*** Extrait du texte

Tout savoir ou protéger la vie privée ?

Par Angélique Massiani

Entre les déboires de la vie amoureuse de François Hollande et les costumes d’une valeur de treize mille euros offerts à François Fillon, on ne sait plus vraiment où donner de la tête. Étions-nous censés être au courant de ces informations ?

Bien sûr, on peut évoquer le droit à l’information, surtout quand il touche la vie politique, mais on peut également demander le respect de la vie privée (ce qu’a fait Emmanuel Macron la semaine dernière, en portant plainte contre un journaliste un peu trop insistant). Ces deux libertés sont fondamentales dans une démocratie et a priori aucune ne prime sur l’autre. Cependant, certaines circonstances exigent que l’on élise une gagnante, notamment lors d’un procès engagé pour diffusion d’informations sans le consentement de la personne touchée. Comment établir un équilibre entre les deux ?

******
*** Liste des enregistrements

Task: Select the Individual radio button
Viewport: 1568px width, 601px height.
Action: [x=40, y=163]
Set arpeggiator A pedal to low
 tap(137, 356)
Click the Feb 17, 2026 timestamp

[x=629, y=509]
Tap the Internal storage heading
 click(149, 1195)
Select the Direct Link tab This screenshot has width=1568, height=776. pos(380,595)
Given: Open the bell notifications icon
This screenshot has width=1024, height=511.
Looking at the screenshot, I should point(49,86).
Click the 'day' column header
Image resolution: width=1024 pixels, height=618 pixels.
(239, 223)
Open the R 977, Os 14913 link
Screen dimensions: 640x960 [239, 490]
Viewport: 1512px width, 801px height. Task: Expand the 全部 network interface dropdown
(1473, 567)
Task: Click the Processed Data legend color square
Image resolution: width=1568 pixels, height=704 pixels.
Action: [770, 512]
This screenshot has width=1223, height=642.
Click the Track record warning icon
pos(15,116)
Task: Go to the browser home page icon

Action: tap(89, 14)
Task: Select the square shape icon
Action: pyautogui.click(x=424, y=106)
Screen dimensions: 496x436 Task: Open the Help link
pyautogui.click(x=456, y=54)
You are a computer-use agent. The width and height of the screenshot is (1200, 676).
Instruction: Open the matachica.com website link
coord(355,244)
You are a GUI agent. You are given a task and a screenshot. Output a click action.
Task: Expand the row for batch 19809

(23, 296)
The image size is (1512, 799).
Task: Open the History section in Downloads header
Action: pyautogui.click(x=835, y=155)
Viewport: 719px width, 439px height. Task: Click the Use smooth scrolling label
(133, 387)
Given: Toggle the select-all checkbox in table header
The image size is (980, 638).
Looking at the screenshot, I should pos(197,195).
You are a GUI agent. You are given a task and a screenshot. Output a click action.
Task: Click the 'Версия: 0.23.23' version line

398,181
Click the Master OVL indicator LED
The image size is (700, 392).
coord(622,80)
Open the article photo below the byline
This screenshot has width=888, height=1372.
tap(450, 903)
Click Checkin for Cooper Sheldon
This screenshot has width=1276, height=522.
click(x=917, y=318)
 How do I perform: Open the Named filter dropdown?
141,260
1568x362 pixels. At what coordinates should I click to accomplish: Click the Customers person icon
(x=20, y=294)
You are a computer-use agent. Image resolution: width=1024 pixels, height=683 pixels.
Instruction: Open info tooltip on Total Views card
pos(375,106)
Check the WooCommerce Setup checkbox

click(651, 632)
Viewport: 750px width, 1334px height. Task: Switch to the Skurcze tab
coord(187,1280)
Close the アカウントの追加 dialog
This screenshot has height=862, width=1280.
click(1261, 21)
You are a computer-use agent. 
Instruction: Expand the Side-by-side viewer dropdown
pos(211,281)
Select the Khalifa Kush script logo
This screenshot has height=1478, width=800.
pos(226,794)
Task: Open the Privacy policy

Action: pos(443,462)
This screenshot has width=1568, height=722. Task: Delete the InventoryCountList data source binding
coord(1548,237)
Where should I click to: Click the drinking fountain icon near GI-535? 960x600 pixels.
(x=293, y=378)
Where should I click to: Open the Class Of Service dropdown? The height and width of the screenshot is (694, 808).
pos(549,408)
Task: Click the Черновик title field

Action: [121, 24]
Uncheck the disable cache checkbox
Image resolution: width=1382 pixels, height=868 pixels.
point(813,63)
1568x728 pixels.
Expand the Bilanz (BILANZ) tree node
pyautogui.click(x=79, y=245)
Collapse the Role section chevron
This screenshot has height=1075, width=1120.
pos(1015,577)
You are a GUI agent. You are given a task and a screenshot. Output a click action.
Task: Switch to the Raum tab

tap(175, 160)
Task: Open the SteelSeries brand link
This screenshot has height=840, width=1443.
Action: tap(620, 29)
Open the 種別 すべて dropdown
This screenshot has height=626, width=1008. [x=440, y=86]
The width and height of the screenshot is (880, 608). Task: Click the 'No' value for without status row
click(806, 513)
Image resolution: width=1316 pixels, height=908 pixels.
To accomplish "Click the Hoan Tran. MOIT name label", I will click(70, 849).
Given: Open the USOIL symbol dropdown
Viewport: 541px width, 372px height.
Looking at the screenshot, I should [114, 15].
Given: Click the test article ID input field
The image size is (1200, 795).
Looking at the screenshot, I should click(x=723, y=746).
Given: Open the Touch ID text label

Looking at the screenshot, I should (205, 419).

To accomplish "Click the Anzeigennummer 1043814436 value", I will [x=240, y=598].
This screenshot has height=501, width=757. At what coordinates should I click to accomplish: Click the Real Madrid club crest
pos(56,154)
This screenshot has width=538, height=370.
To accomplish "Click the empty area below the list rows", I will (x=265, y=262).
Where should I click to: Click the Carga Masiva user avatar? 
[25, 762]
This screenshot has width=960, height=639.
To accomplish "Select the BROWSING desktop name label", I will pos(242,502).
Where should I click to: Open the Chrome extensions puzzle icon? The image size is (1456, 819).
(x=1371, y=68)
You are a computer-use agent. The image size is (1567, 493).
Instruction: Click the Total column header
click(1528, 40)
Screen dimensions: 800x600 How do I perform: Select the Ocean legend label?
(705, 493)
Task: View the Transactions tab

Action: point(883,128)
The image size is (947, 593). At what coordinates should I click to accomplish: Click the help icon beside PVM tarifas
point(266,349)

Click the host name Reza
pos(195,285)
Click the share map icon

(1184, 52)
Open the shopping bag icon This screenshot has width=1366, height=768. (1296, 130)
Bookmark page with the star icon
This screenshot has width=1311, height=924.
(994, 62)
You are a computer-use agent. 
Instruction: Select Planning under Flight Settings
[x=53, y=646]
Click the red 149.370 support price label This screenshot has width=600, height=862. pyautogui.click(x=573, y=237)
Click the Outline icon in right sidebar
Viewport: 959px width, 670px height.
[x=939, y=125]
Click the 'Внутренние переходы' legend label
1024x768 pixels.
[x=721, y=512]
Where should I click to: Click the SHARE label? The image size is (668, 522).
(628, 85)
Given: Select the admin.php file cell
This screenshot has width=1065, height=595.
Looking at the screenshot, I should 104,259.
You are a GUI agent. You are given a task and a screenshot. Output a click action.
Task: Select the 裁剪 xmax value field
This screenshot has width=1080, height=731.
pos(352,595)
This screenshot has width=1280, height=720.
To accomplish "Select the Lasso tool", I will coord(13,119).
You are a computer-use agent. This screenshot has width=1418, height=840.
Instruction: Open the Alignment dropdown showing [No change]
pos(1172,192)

******

Énoncé
Recopiez sans rien changer le passage du texte sur la vie privée qui va de "Par Angélique Massiani" à "ces informations ?".

Corrigé
Par Angélique Massiani

Entre les déboires de la vie amoureuse de François Hollande et les costumes d’une valeur de treize mille euros offerts à François Fillon, on ne sait plus vraiment où donner de la tête. Étions-nous censés être au courant de ces informations ?